Stored records:
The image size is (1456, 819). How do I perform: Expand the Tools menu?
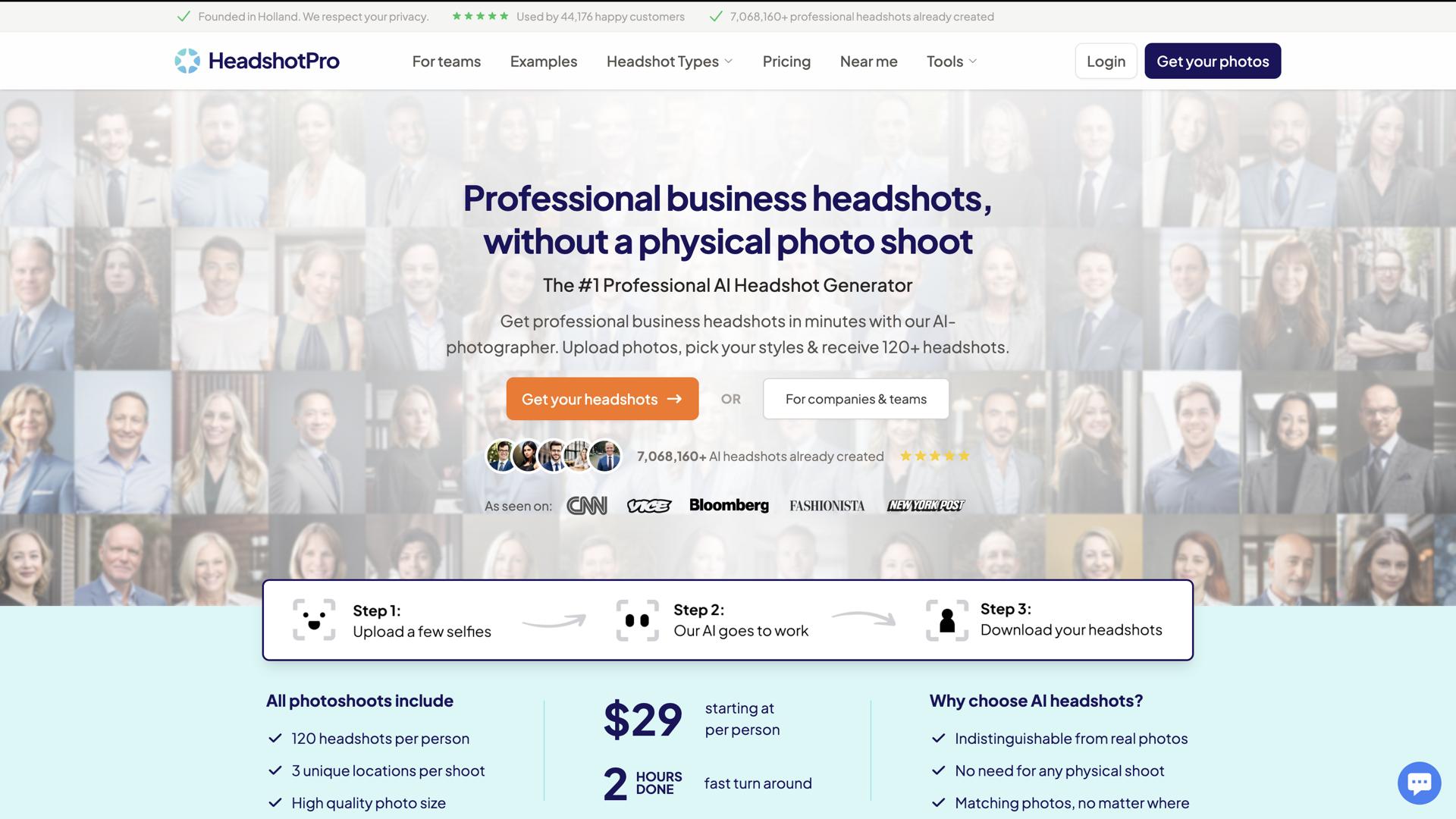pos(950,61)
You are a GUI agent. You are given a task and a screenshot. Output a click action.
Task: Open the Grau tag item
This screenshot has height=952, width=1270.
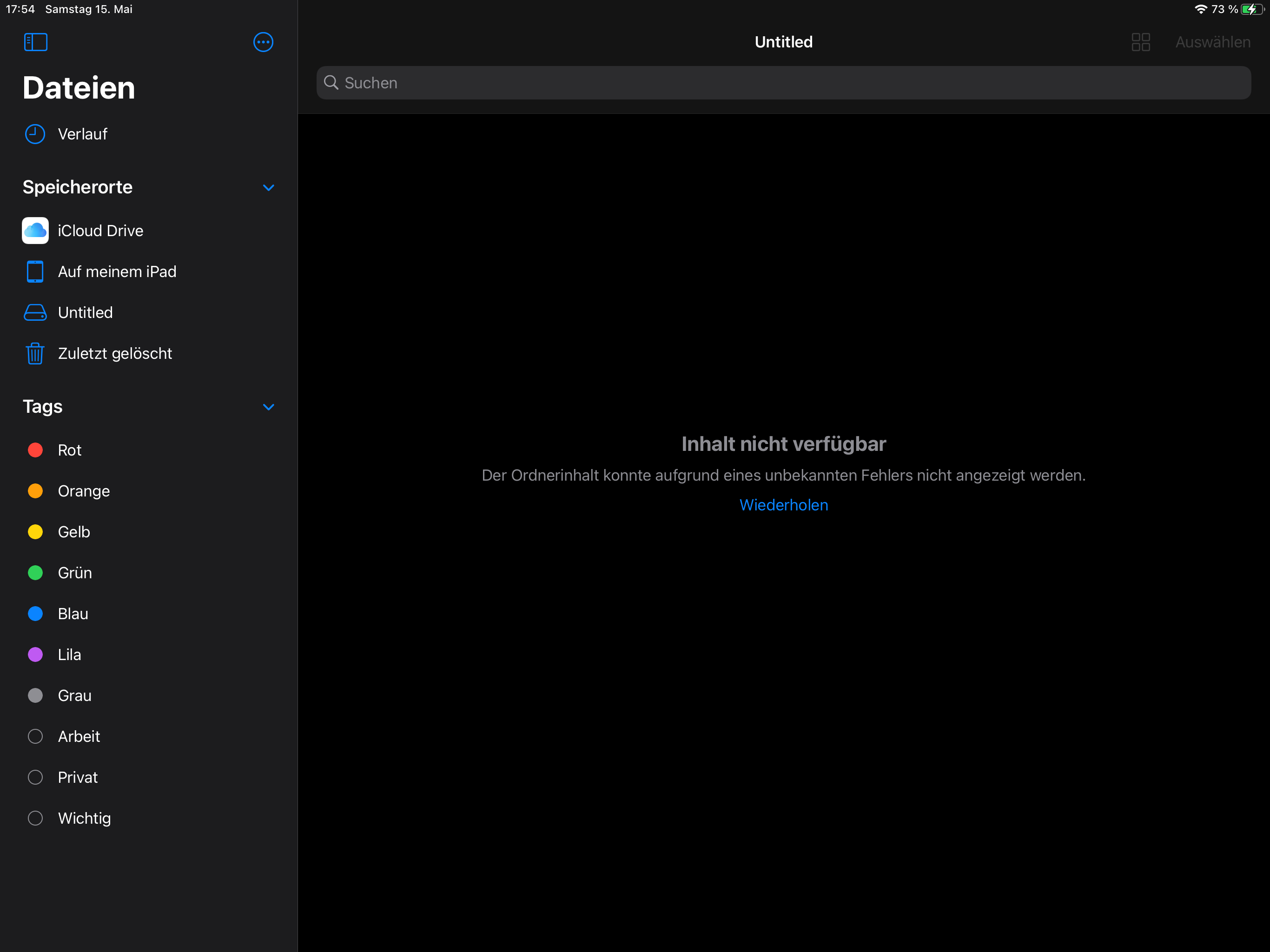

_WHAT TO PRODUCE_: Only the text of the records above, copied exactly, should be returned; the pictures stay out.

_SOLUTION TO THIS TASK_:
The image size is (1456, 819). How do I perform: Expand the Tools menu?
pos(950,61)
You are a GUI agent. You are given a task and a screenshot. Output a click action.
Task: Open the Grau tag item
This screenshot has height=952, width=1270.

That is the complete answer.